ARMY explosive experts were called to Leigh Infirmary after a psychiatric patient made a home-made bomb.

The bomb, made out of a medicine bottle packed with chemicals, wired up to a battery to act as a detonator, was assembled by former RAF man and customs officer Donald Sorby, 38.

Sorby surrendered the device voluntarily to medical staff at the hospital, Bolton Crown Court was told.

He told them he had fantasised about using it to set fire to the home of the man his former partner had left him for, said Lisa Judge, prosecuting.

At the time of the incident Sorby was on bail on a charge of conspiracy to forge police warrant cards and NHS medical cards for a man named Whitfield.

Whitfield and his friends planned to pose as police officers to 'confiscate' pirate videos.

But Whitfield was arrested for armed robbery and the plan was uncovered.
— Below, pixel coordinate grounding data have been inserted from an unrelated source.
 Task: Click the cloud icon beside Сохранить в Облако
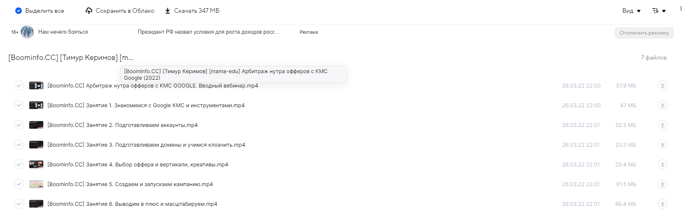coord(89,11)
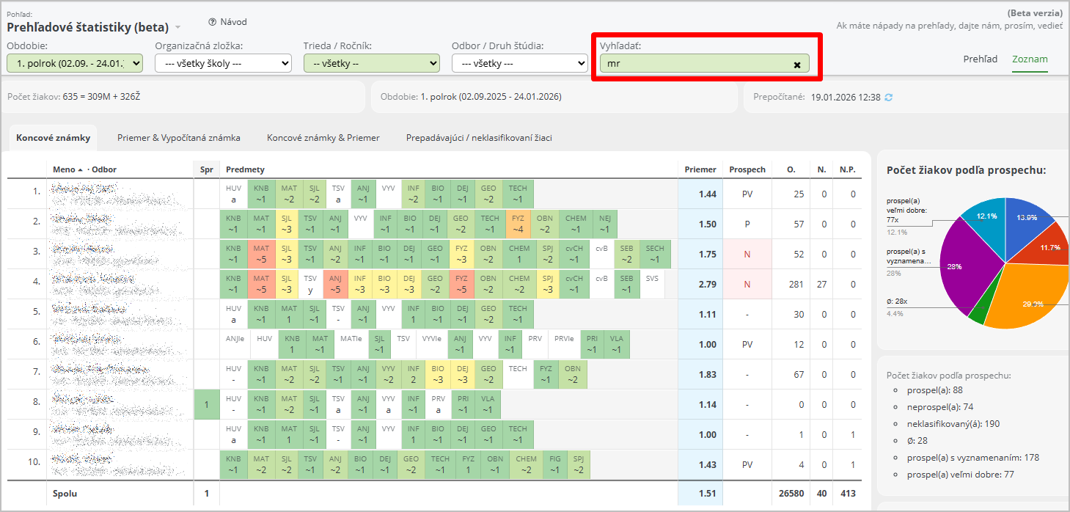This screenshot has height=512, width=1070.
Task: Open the Trieda / Ročník dropdown
Action: (x=371, y=64)
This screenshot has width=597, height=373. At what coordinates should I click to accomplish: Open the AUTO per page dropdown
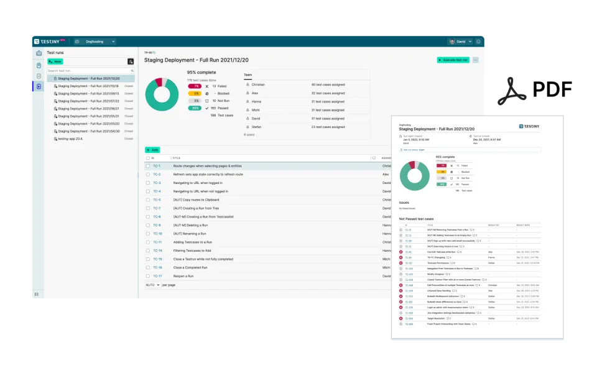(153, 285)
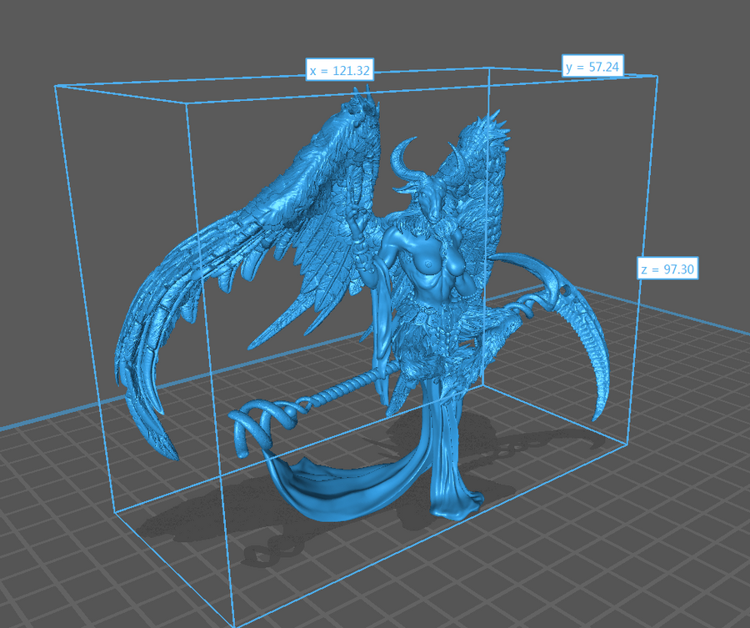The image size is (750, 628).
Task: Click the y = 57.24 dimension label
Action: [594, 68]
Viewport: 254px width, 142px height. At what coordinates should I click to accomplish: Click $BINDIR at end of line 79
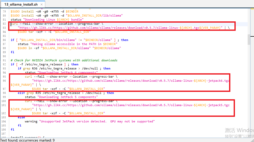pos(72,11)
Computer expert Sorby, of Elmsdale Avenue, Blackley, Manchester, pleaded guilty to possession of an incendiary device and conspiracy to produce forged documents.

His counsel, Christopher Daw, said Sorby had left the RAF with an exemplary record and had then been a customs officer for 12 years.
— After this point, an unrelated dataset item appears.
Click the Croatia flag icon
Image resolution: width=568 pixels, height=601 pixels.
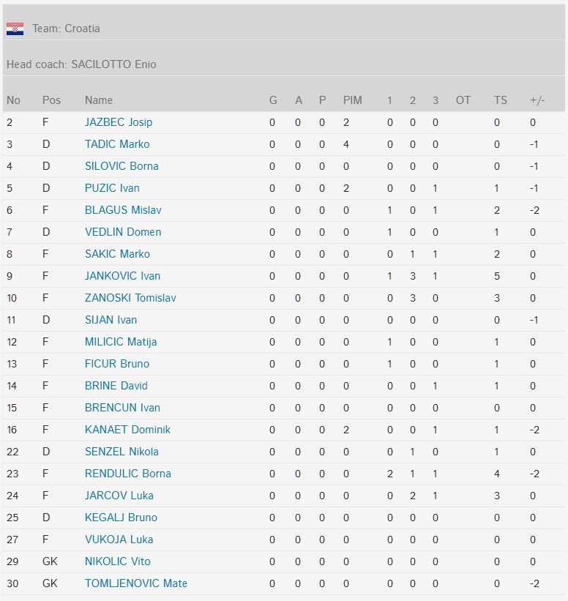click(15, 29)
When his partner left him for another man he entered Leigh Infirmary as a psychiatric in-patient where he brooded about getting revenge.

Mr Daw said Sorby's psychiatrist was confident he was no longer a danger to the public and was fit to take his place in society again.

He said Sorby had served three months in custody and was needed at home to care for his elderly parents.

Judge David Hodson said that without the psychiatric report which stated that Sorby posed no danger to the public, he would have sent him to prison for a long time.

In the exceptional; circumstances, however, he suspended a sentence of two years imprisonment for two years and made a suspended sentence probation order for the same period.